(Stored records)
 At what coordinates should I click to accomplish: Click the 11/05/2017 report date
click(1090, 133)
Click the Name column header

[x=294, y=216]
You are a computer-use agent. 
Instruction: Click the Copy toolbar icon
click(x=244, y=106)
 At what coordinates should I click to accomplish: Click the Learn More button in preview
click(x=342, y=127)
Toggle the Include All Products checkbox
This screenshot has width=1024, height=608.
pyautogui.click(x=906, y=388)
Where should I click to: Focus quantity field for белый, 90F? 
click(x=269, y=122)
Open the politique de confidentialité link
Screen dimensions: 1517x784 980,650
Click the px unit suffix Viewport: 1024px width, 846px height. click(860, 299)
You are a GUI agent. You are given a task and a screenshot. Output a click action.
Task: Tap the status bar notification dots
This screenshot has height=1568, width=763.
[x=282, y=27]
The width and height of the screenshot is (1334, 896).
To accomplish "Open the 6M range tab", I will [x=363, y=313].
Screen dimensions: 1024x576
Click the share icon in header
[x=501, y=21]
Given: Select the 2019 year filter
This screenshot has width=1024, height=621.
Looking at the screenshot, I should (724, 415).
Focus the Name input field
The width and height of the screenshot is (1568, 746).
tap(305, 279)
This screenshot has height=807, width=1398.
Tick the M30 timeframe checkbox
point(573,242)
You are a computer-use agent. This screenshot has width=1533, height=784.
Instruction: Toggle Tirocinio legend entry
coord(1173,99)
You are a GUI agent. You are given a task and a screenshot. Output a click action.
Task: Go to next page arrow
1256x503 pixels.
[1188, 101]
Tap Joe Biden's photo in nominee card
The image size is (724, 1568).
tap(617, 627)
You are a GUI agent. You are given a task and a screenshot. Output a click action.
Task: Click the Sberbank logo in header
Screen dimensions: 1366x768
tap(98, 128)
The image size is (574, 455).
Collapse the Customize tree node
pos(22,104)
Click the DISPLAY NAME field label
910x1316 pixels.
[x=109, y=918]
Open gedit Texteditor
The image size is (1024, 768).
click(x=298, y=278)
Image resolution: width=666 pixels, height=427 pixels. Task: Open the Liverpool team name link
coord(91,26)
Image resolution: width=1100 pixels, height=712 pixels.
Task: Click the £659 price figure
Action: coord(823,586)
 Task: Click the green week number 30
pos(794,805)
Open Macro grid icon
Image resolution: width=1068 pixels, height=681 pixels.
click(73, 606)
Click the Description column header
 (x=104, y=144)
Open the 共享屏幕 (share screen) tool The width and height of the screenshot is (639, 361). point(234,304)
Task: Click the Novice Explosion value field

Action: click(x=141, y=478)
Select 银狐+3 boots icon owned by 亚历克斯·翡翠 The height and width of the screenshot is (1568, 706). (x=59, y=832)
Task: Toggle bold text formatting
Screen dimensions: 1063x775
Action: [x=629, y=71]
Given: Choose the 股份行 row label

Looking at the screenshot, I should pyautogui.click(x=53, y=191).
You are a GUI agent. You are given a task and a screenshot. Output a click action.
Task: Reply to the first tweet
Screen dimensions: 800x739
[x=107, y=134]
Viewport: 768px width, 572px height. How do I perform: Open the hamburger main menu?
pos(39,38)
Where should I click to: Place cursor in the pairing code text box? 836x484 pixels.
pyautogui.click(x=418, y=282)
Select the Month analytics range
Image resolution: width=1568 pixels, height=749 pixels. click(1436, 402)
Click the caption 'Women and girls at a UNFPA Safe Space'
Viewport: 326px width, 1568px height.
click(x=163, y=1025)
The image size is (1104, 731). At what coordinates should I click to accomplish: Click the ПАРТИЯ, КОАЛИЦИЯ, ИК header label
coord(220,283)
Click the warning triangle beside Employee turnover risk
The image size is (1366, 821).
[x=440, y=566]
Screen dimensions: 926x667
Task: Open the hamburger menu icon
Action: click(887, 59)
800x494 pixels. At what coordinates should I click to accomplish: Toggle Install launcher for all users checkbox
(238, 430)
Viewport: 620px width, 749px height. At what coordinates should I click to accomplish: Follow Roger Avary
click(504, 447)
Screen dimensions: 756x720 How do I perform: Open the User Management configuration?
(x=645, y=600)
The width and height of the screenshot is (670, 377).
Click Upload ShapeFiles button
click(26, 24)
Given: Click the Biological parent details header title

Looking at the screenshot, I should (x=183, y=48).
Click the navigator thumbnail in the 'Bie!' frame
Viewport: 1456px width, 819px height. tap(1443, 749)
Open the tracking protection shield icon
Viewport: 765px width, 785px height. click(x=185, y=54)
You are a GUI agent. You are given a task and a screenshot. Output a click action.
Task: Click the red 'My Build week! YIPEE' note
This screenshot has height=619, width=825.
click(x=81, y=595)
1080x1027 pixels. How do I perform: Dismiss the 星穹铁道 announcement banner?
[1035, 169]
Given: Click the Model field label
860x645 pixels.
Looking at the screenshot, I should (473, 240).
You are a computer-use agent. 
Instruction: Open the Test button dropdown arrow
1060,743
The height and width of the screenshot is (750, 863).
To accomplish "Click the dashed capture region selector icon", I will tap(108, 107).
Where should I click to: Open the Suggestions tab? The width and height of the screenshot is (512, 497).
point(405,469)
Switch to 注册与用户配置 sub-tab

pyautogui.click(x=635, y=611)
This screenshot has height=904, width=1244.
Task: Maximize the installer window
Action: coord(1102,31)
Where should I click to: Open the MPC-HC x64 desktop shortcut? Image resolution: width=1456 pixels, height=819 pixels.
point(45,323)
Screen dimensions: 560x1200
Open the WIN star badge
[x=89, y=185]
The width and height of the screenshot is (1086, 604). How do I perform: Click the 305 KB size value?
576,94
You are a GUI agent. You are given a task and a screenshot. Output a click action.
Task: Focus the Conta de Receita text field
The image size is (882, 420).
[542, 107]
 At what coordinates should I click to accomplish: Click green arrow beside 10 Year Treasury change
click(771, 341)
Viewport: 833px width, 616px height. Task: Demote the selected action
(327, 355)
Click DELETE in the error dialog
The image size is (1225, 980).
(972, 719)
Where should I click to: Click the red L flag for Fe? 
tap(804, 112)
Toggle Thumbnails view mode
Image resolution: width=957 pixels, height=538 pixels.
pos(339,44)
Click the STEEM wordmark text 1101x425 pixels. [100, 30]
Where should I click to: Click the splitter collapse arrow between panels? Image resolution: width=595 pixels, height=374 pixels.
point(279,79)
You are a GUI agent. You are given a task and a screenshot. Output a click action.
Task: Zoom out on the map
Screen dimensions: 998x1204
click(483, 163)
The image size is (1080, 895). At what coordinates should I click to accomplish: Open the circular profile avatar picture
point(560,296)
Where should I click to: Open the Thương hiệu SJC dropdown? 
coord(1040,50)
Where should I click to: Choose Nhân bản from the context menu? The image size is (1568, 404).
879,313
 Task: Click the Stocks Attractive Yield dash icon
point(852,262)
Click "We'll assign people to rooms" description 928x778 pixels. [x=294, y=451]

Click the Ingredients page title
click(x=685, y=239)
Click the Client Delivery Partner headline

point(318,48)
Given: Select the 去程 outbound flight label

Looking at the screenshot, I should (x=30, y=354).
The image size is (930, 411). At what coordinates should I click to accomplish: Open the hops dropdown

__Directions for this task__. Copy out the full set of entries without altering anything.

__Answer box__.
 At what coordinates should I click to accomplish: Click the 11/05/2017 report date
click(1090, 133)
Click the Name column header

[x=294, y=216]
You are a computer-use agent. 
Instruction: Click the Copy toolbar icon
click(x=244, y=106)
 At what coordinates should I click to accomplish: Click the Learn More button in preview
click(x=342, y=127)
Toggle the Include All Products checkbox
This screenshot has width=1024, height=608.
pyautogui.click(x=906, y=388)
Where should I click to: Focus quantity field for белый, 90F? 
click(x=269, y=122)
Open the politique de confidentialité link
Screen dimensions: 1517x784 980,650
Click the px unit suffix Viewport: 1024px width, 846px height. click(860, 299)
You are a GUI agent. You are given a task and a screenshot. Output a click action.
Task: Tap the status bar notification dots
This screenshot has height=1568, width=763.
[x=282, y=27]
The width and height of the screenshot is (1334, 896).
To accomplish "Open the 6M range tab", I will [x=363, y=313].
Screen dimensions: 1024x576
Click the share icon in header
[x=501, y=21]
Given: Select the 2019 year filter
This screenshot has width=1024, height=621.
Looking at the screenshot, I should (724, 415).
Focus the Name input field
The width and height of the screenshot is (1568, 746).
tap(305, 279)
This screenshot has height=807, width=1398.
Tick the M30 timeframe checkbox
point(573,242)
You are a computer-use agent. This screenshot has width=1533, height=784.
Instruction: Toggle Tirocinio legend entry
coord(1173,99)
You are a GUI agent. You are given a task and a screenshot. Output a click action.
Task: Go to next page arrow
1256x503 pixels.
[1188, 101]
Tap Joe Biden's photo in nominee card
The image size is (724, 1568).
tap(617, 627)
You are a GUI agent. You are given a task and a screenshot. Output a click action.
Task: Click the Sberbank logo in header
Screen dimensions: 1366x768
tap(98, 128)
The image size is (574, 455).
Collapse the Customize tree node
pos(22,104)
Click the DISPLAY NAME field label
910x1316 pixels.
[x=109, y=918]
Open gedit Texteditor
The image size is (1024, 768).
click(x=298, y=278)
Image resolution: width=666 pixels, height=427 pixels. Task: Open the Liverpool team name link
coord(91,26)
Image resolution: width=1100 pixels, height=712 pixels.
Task: Click the £659 price figure
Action: coord(823,586)
 Task: Click the green week number 30
pos(794,805)
Open Macro grid icon
Image resolution: width=1068 pixels, height=681 pixels.
click(73, 606)
Click the Description column header
 (x=104, y=144)
Open the 共享屏幕 (share screen) tool The width and height of the screenshot is (639, 361). point(234,304)
Task: Click the Novice Explosion value field

Action: click(x=141, y=478)
Select 银狐+3 boots icon owned by 亚历克斯·翡翠 The height and width of the screenshot is (1568, 706). (x=59, y=832)
Task: Toggle bold text formatting
Screen dimensions: 1063x775
Action: [x=629, y=71]
Given: Choose the 股份行 row label

Looking at the screenshot, I should pyautogui.click(x=53, y=191).
You are a GUI agent. You are given a task and a screenshot. Output a click action.
Task: Reply to the first tweet
Screen dimensions: 800x739
[x=107, y=134]
Viewport: 768px width, 572px height. How do I perform: Open the hamburger main menu?
pos(39,38)
Where should I click to: Place cursor in the pairing code text box? 836x484 pixels.
pyautogui.click(x=418, y=282)
Select the Month analytics range
Image resolution: width=1568 pixels, height=749 pixels. click(1436, 402)
Click the caption 'Women and girls at a UNFPA Safe Space'
Viewport: 326px width, 1568px height.
click(x=163, y=1025)
The image size is (1104, 731). At what coordinates should I click to accomplish: Click the ПАРТИЯ, КОАЛИЦИЯ, ИК header label
coord(220,283)
Click the warning triangle beside Employee turnover risk
The image size is (1366, 821).
[x=440, y=566]
Screen dimensions: 926x667
Task: Open the hamburger menu icon
Action: click(887, 59)
800x494 pixels. At what coordinates should I click to accomplish: Toggle Install launcher for all users checkbox
(238, 430)
Viewport: 620px width, 749px height. At what coordinates should I click to accomplish: Follow Roger Avary
click(504, 447)
Screen dimensions: 756x720 How do I perform: Open the User Management configuration?
(x=645, y=600)
The width and height of the screenshot is (670, 377).
Click Upload ShapeFiles button
click(26, 24)
Given: Click the Biological parent details header title

Looking at the screenshot, I should (x=183, y=48).
Click the navigator thumbnail in the 'Bie!' frame
Viewport: 1456px width, 819px height. tap(1443, 749)
Open the tracking protection shield icon
Viewport: 765px width, 785px height. click(x=185, y=54)
You are a GUI agent. You are given a task and a screenshot. Output a click action.
Task: Click the red 'My Build week! YIPEE' note
This screenshot has height=619, width=825.
click(x=81, y=595)
1080x1027 pixels. How do I perform: Dismiss the 星穹铁道 announcement banner?
[1035, 169]
Given: Click the Model field label
860x645 pixels.
Looking at the screenshot, I should (473, 240).
You are a computer-use agent. 
Instruction: Open the Test button dropdown arrow
1060,743
The height and width of the screenshot is (750, 863).
To accomplish "Click the dashed capture region selector icon", I will tap(108, 107).
Where should I click to: Open the Suggestions tab? The width and height of the screenshot is (512, 497).
point(405,469)
Switch to 注册与用户配置 sub-tab

pyautogui.click(x=635, y=611)
This screenshot has height=904, width=1244.
Task: Maximize the installer window
Action: coord(1102,31)
Where should I click to: Open the MPC-HC x64 desktop shortcut? Image resolution: width=1456 pixels, height=819 pixels.
point(45,323)
Screen dimensions: 560x1200
Open the WIN star badge
[x=89, y=185]
The width and height of the screenshot is (1086, 604). How do I perform: Click the 305 KB size value?
576,94
You are a GUI agent. You are given a task and a screenshot. Output a click action.
Task: Focus the Conta de Receita text field
The image size is (882, 420).
[542, 107]
 At what coordinates should I click to accomplish: Click green arrow beside 10 Year Treasury change
click(771, 341)
Viewport: 833px width, 616px height. Task: Demote the selected action
(327, 355)
Click DELETE in the error dialog
The image size is (1225, 980).
(972, 719)
Where should I click to: Click the red L flag for Fe? 
tap(804, 112)
Toggle Thumbnails view mode
Image resolution: width=957 pixels, height=538 pixels.
pos(339,44)
Click the STEEM wordmark text 1101x425 pixels. [100, 30]
Where should I click to: Click the splitter collapse arrow between panels? Image resolution: width=595 pixels, height=374 pixels.
point(279,79)
You are a GUI agent. You are given a task and a screenshot. Output a click action.
Task: Zoom out on the map
Screen dimensions: 998x1204
click(483, 163)
The image size is (1080, 895). At what coordinates should I click to accomplish: Open the circular profile avatar picture
point(560,296)
Where should I click to: Open the Thương hiệu SJC dropdown? 
coord(1040,50)
Where should I click to: Choose Nhân bản from the context menu? The image size is (1568, 404).
879,313
 Task: Click the Stocks Attractive Yield dash icon
point(852,262)
Click "We'll assign people to rooms" description 928x778 pixels. [x=294, y=451]

Click the Ingredients page title
click(x=685, y=239)
Click the Client Delivery Partner headline

point(318,48)
Given: Select the 去程 outbound flight label

Looking at the screenshot, I should (x=30, y=354).
The image size is (930, 411). At what coordinates should I click to accomplish: Open the hops dropdown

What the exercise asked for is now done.